Но солдатик только больше сжался от холода и ничего не ответил. И тут Козловский запел из репродуктора, висевшего на здании солдатской чайной (она же библиотека и кафе офицерское): „Я встретил вас…“ и так далее. Романс этот, если спеть все тютчевские стихи, очень длинен, и я дошел под его звуки, шагая по шпалам самой северной в мире железной дороги, до Дома офицеров, где решил поджидать автобус…» (71)
Под музыку кончаются «Записки с похмелья»:
«Вобла! Вобла! Сушеная вобла!
Я куплю у пивного ларька на бывшей Введенской рыбку, и целую неделю, запершись с тобой в комнате, буду смотреть в твои прекрасные глаза днем и ночью, и трескать пиво, и говорить только о том, как я тебя люблю.
А руками трогать не буду ни за что, потому что они в вобле.
А ты будешь пить чай с бледным калачом. Ты будешь смотреть телевизор. Ты будешь читать мне вслух хронику искусства из журнала Иностранная литература.
Так и знай, что ты не будешь ходить на твою скушную службу, потому что ты, наверное, тоже меня любишь и хочешь все время смотреть, как я раздираю свою единственную воблу и трескаю жигулевское пиво.
Так и просидим мы целую вечность, целую неделю, тебя выгонят со службы, а у меня начнется белая горячка, потому что я всегда пью пиво с водкой!
Это будут самые счастливые наши дни.
Ты будешь приходить ко мне на 15-ю линию, и, когда мы будем сидеть на скамейке, я буду целовать твои никотинные пальцы, а ты — с грустью смотреть в мои безумные зрачки.
Я все-таки выйду из больницы, ты не захочешь пойти ко мне домой, и, когда мы выйдем из кино, ты скажешь, что собралась выйти замуж, а когда я спрошу: За кого? — ты ответишь: За одного мальчика и что это ничего не значит.
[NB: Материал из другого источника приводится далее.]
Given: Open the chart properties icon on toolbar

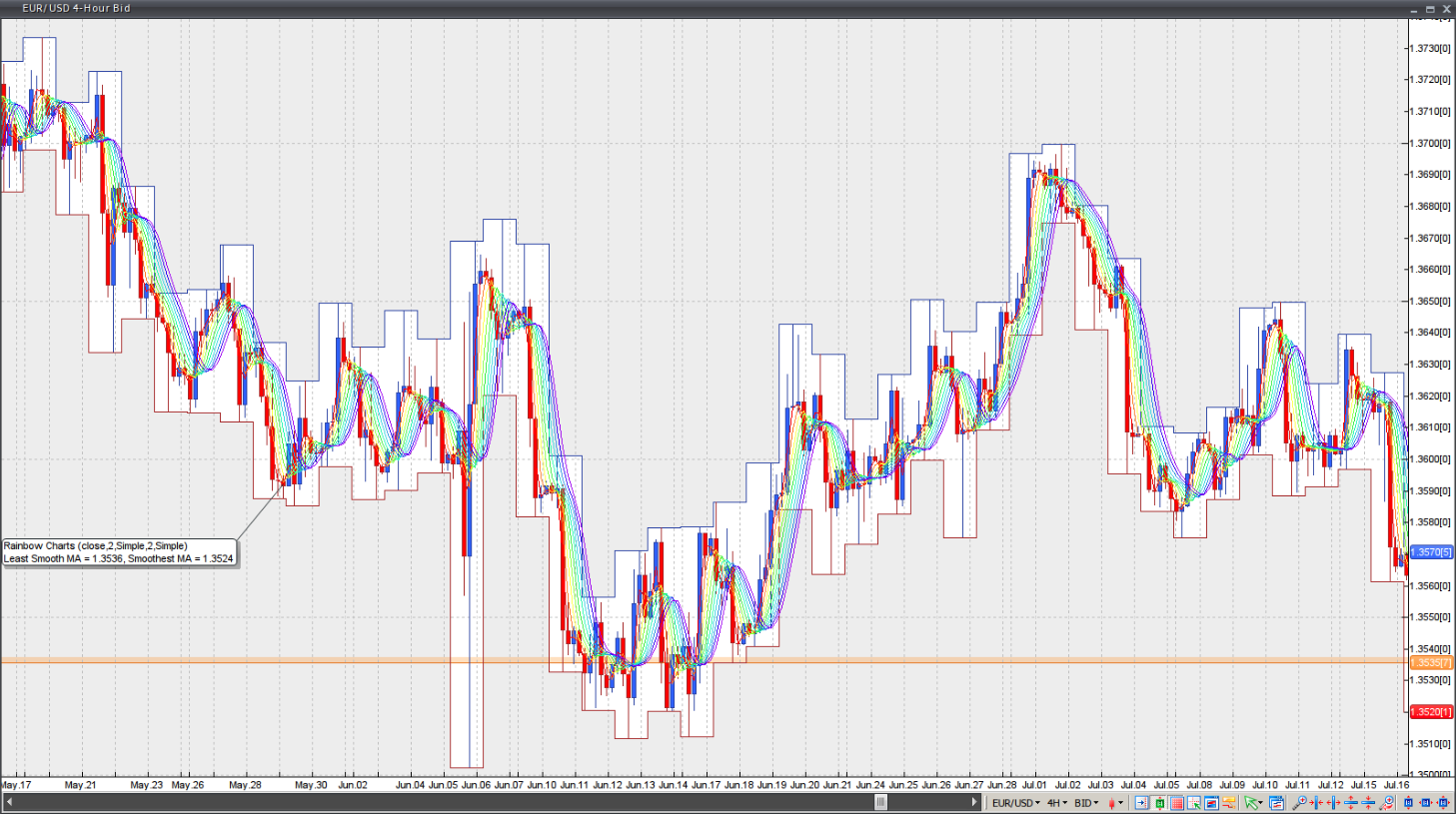Looking at the screenshot, I should tap(1276, 801).
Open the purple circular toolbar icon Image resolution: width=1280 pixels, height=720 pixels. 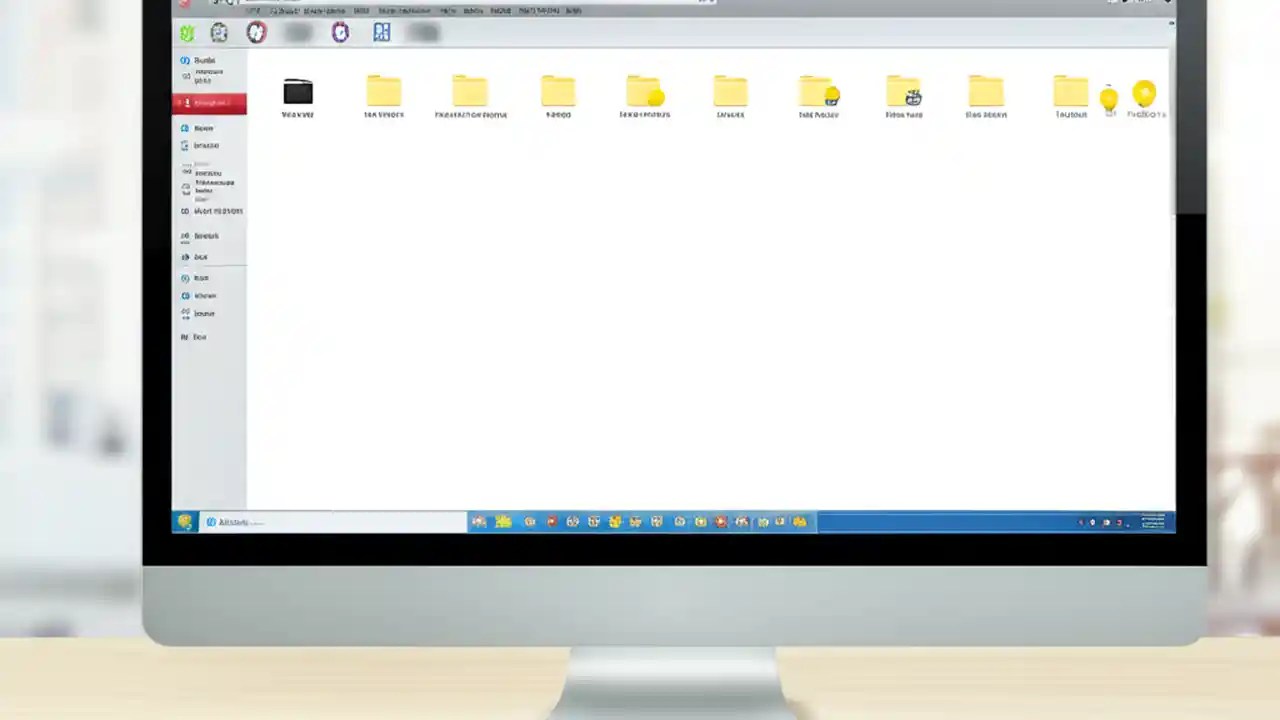(x=340, y=32)
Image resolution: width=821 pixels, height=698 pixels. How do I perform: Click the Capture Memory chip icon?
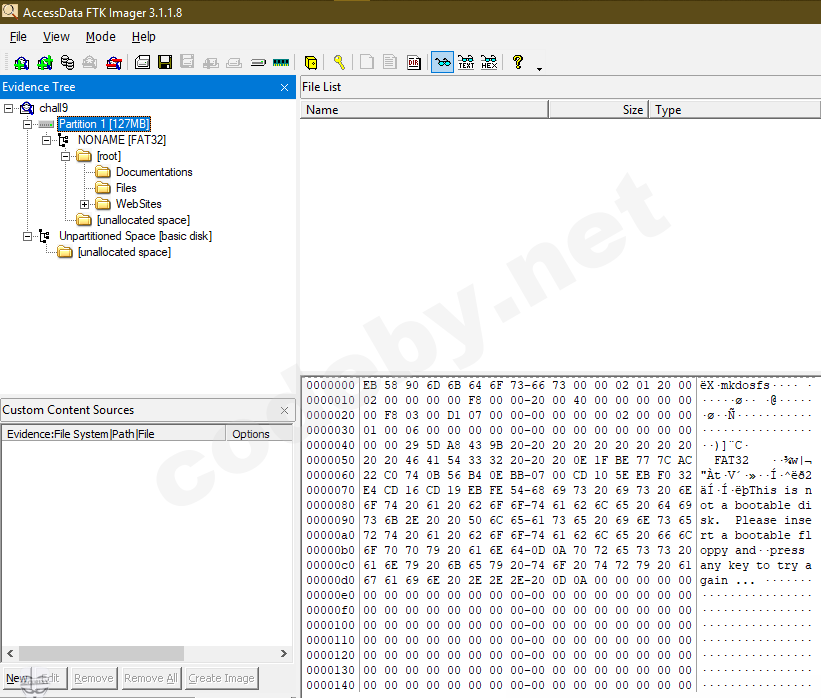tap(281, 62)
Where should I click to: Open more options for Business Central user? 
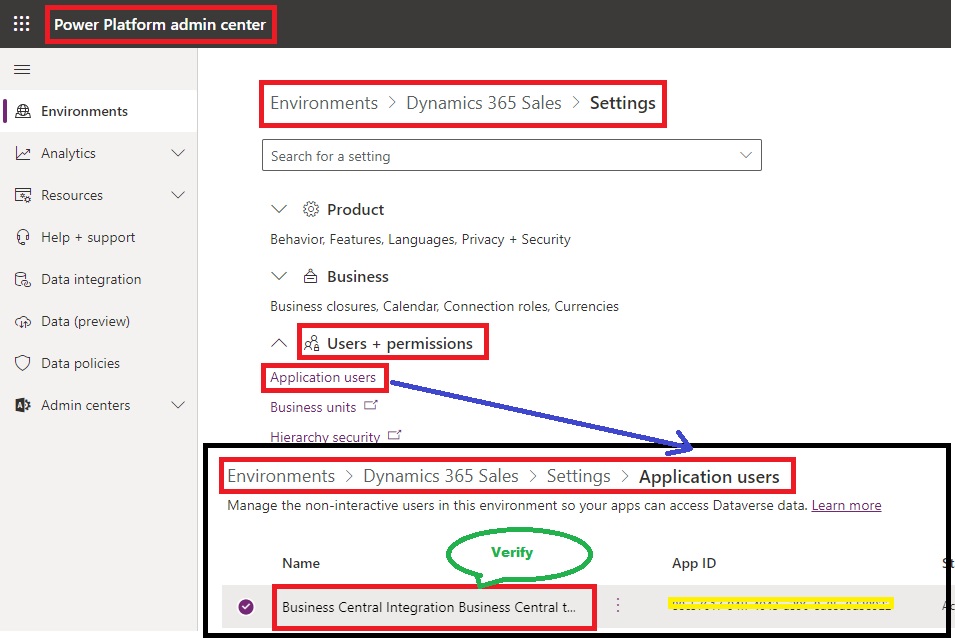point(618,606)
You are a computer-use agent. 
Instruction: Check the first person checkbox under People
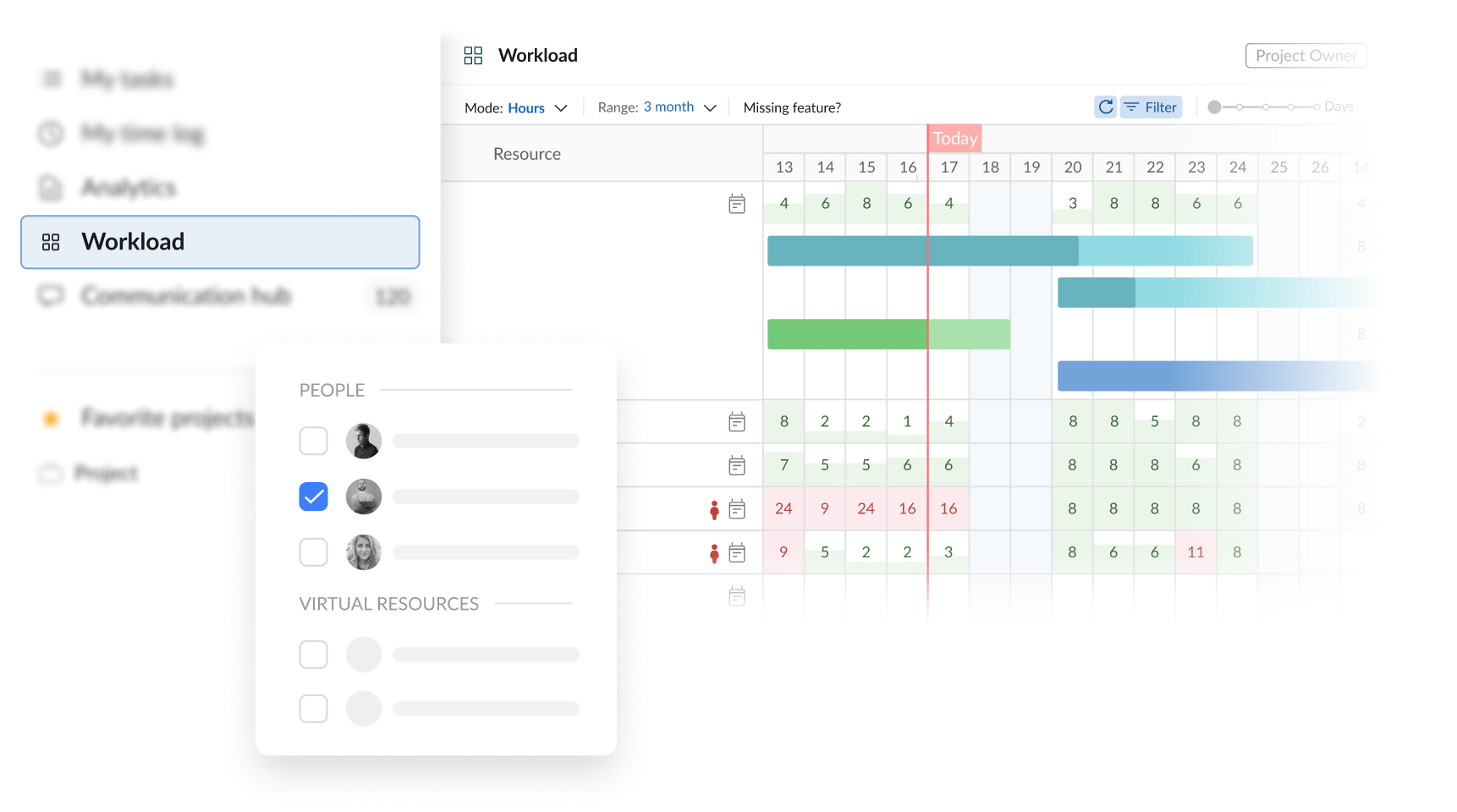pyautogui.click(x=313, y=441)
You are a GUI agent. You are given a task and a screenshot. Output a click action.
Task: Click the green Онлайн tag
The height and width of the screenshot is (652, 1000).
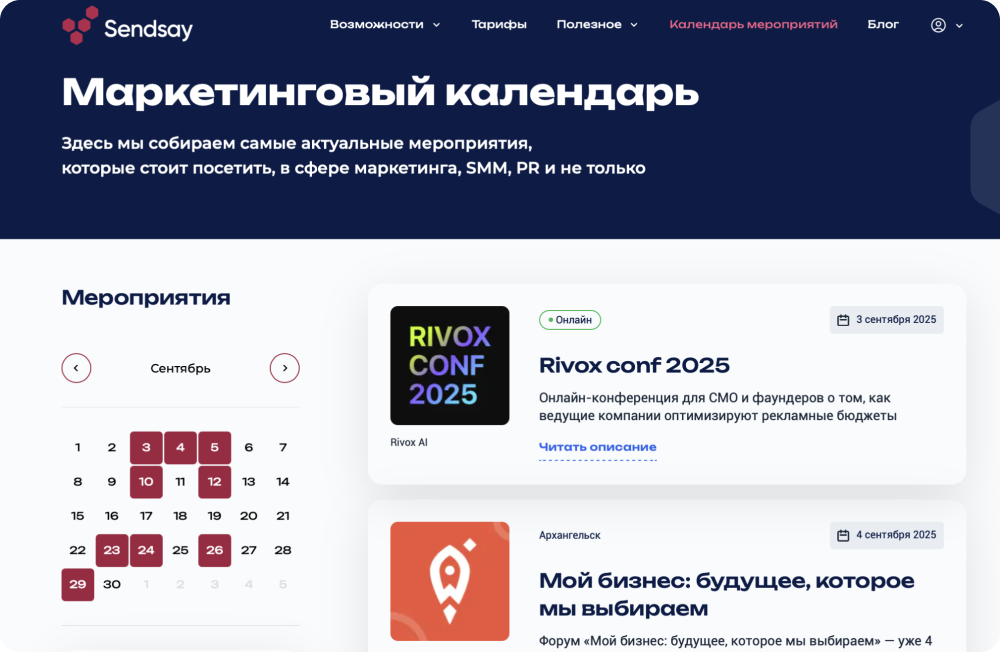(570, 320)
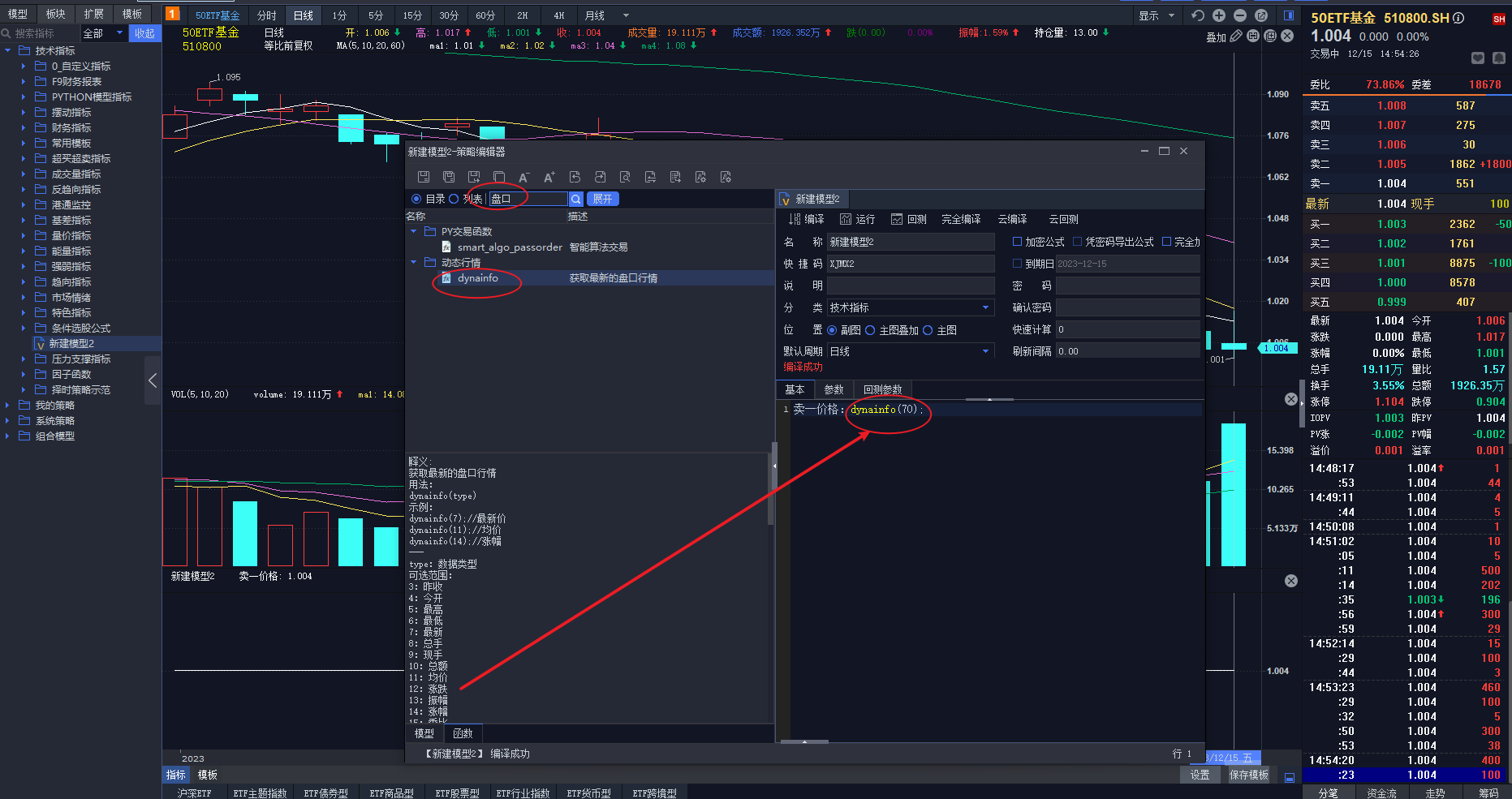Click the blue 展开 button
Viewport: 1512px width, 799px height.
point(602,199)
Вот это любовь, скажу я, вот это я понимаю!
И тогда я опять куплю у пивного ларька на бывшей Введенской воблу и запрусь с одной работницей умственного труда и разрушу коммунальный телефон гантелью, сохранившейся от атлетических наклонностей моей печальной юности…
А по радио будут передавать по просьбам трудящихся одни только Дунайские волны и Прощание славянки» (96).